A group of people stands in front of a blue plaque commemorating William Allen Taylor with the Dallas skyline in the background
Zara Amaechi
Members of Remembering Black Dallas and the Dallas County Justice Initiative stand in front of a marker commemorating William Allen Taylor.

Nearly 140 years after he was murdered along the banks of the Trinity River in Dallas, William Allen Taylor's life has been commemorated with a new historical marker.

In 1884, Taylor, 25, was accused of assaulting a white woman in her home and later lynched by a mob seeking revenge. He was moved around North Texas under the protection of a sheriff until the group found him in Midlothian and returned him to Dallas, where they hanged him.

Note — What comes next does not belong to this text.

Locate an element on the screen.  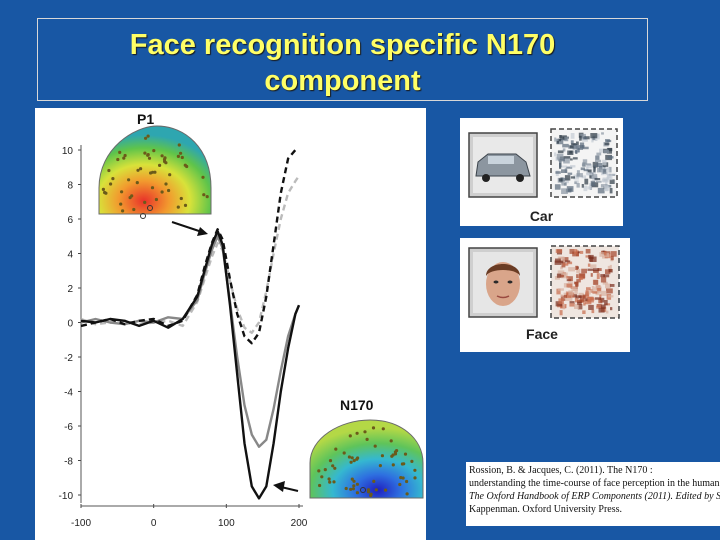
y-tick-label: 10 is located at coordinates (68, 152).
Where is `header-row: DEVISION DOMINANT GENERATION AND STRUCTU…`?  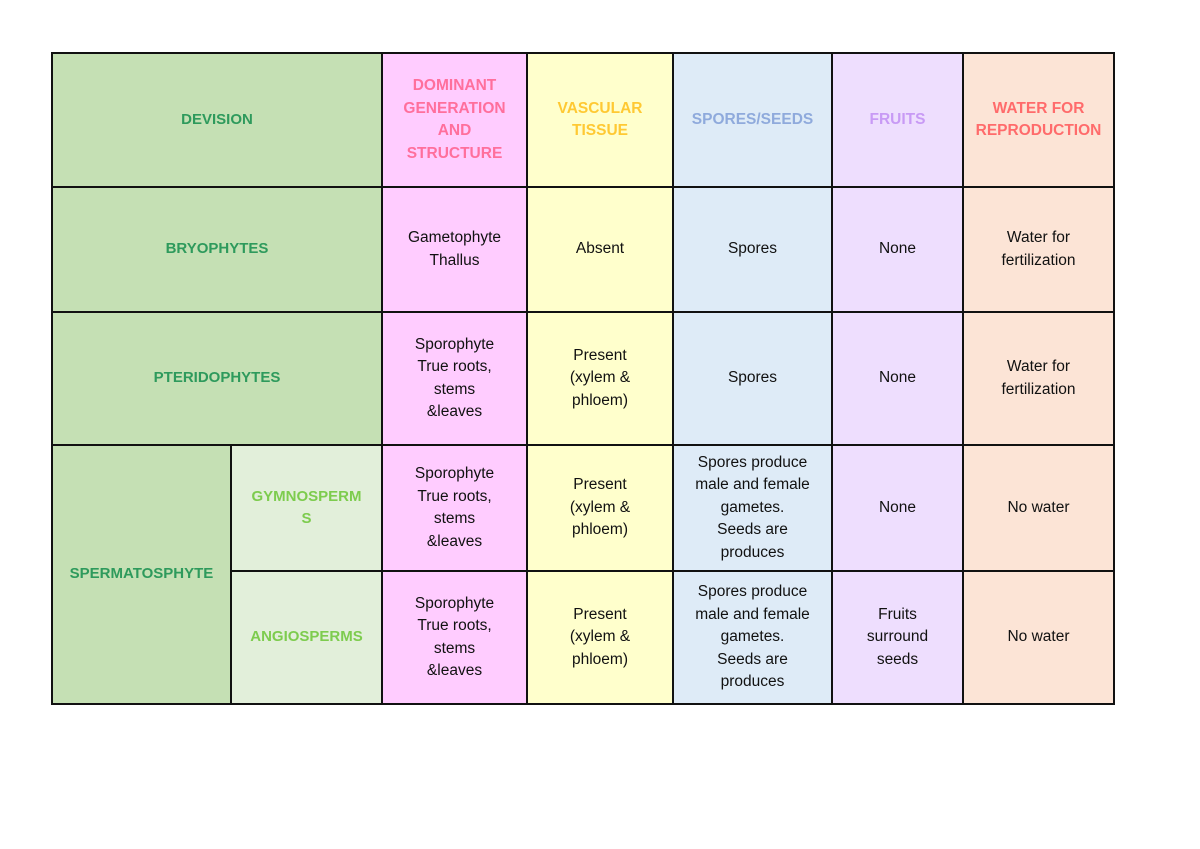 header-row: DEVISION DOMINANT GENERATION AND STRUCTU… is located at coordinates (583, 120).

A Galveston Daily News article reported Allen’s last words were: “Boss, you are hanging an innocent man. I don’t know anything about it, and I won’t tell a lie by saying I do.”

The City of Dallas along with Remembering Black Dallas and the Dallas County Justice initiative held a ceremony this weekend to unveil a marker near the site of Taylor’s death.

“These markers and other markers that have been placed are just another evolution of the city in itself,” said Remembering Black Dallas president Deborah Hopes. “No longer are we denying.”

The event featured speakers who shared remarks that promoted the African American experience, history, and cultural differences in Dallas.

“Words were said earlier about how we were putting up these historical markers, not as a way to revise history, but as a way to tell history,” said Ed Gray, head of the Dallas County Justice Initiative. He said the marker isn’t “commemorating a lynching,” but rather “commemorating [Taylor’s] spirit.”

The coalition intended on placing a marker for Taylor back in September 2022, adding to the two dozen other markers already placed around Dallas, but continued to run into frustrations that delayed the process.

Now having all the support needed, they intend to work on more projects that will remind the city of Black Dallas.

“Where we go from here is to grow better together and to give the opportunities for our children to know, for the future to know, and then for us to continue to collaborate to make our city a better city,” Hopes said.

Zara was born in Croydon, England, and moved to Texas at eight years old. She grew up running track and field until her last year at the University of North Texas. She previously interned for D Magazine and has a strong passion for music history and art culture.